▸ **YOUR GOAL**: When you reach the line containing "Task: Open the Tools" in the entries below, start writing out each line exactly, and stop after the line containing "Click the Measure tool under Inspect".

Pixel coordinate grounding data
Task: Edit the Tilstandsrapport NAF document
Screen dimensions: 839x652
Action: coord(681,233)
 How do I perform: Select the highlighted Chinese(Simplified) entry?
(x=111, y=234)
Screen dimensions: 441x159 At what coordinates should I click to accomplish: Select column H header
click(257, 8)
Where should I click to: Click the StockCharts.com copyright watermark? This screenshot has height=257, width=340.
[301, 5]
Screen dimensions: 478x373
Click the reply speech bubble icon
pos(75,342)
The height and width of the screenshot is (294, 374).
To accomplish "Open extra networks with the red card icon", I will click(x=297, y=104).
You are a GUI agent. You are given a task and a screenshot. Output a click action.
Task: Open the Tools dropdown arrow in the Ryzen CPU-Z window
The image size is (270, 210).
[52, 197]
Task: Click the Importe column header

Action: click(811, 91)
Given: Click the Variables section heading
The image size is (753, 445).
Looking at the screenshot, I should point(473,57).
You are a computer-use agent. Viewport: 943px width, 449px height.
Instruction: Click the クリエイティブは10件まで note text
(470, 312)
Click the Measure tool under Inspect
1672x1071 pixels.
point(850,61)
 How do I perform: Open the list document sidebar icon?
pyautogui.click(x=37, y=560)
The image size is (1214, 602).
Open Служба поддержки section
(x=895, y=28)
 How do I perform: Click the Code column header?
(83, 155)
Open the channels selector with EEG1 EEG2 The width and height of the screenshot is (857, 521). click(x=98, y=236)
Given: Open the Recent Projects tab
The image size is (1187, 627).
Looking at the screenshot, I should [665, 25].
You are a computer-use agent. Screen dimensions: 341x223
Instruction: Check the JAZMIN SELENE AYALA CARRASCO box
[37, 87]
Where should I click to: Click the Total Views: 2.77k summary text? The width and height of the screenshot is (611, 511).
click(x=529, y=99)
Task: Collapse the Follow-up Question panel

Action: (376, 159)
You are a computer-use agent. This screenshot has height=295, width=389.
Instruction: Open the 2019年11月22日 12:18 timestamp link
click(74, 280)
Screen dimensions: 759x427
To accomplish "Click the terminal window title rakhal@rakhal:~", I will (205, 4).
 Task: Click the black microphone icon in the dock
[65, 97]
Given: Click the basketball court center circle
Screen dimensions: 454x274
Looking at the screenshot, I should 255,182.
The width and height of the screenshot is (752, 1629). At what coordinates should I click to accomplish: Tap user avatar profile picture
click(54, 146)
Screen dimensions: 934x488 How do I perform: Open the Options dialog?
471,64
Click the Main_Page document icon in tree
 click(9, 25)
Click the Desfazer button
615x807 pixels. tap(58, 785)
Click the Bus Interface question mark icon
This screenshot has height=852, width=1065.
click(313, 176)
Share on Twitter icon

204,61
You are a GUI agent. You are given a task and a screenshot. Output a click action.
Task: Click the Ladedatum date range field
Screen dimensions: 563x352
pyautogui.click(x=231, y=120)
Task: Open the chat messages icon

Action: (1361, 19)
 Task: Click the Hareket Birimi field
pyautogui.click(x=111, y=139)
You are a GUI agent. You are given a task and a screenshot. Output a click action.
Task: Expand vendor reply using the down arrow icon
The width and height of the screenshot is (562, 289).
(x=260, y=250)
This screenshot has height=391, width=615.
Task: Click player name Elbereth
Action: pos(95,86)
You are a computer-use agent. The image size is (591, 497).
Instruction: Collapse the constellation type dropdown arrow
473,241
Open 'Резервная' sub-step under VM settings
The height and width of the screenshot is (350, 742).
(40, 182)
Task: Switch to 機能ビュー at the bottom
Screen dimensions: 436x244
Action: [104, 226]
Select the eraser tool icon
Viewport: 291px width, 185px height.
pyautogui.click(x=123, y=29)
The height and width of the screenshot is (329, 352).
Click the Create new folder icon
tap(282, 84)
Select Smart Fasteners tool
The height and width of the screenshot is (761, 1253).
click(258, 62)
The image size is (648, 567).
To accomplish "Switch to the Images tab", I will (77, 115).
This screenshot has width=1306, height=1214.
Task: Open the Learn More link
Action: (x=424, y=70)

▸ **ANSWER SPACE**:
Task: Open the Tools dropdown arrow in the Ryzen CPU-Z window
The image size is (270, 210).
[52, 197]
Task: Click the Importe column header

Action: click(811, 91)
Given: Click the Variables section heading
The image size is (753, 445).
Looking at the screenshot, I should point(473,57).
You are a computer-use agent. Viewport: 943px width, 449px height.
Instruction: Click the クリエイティブは10件まで note text
(470, 312)
Click the Measure tool under Inspect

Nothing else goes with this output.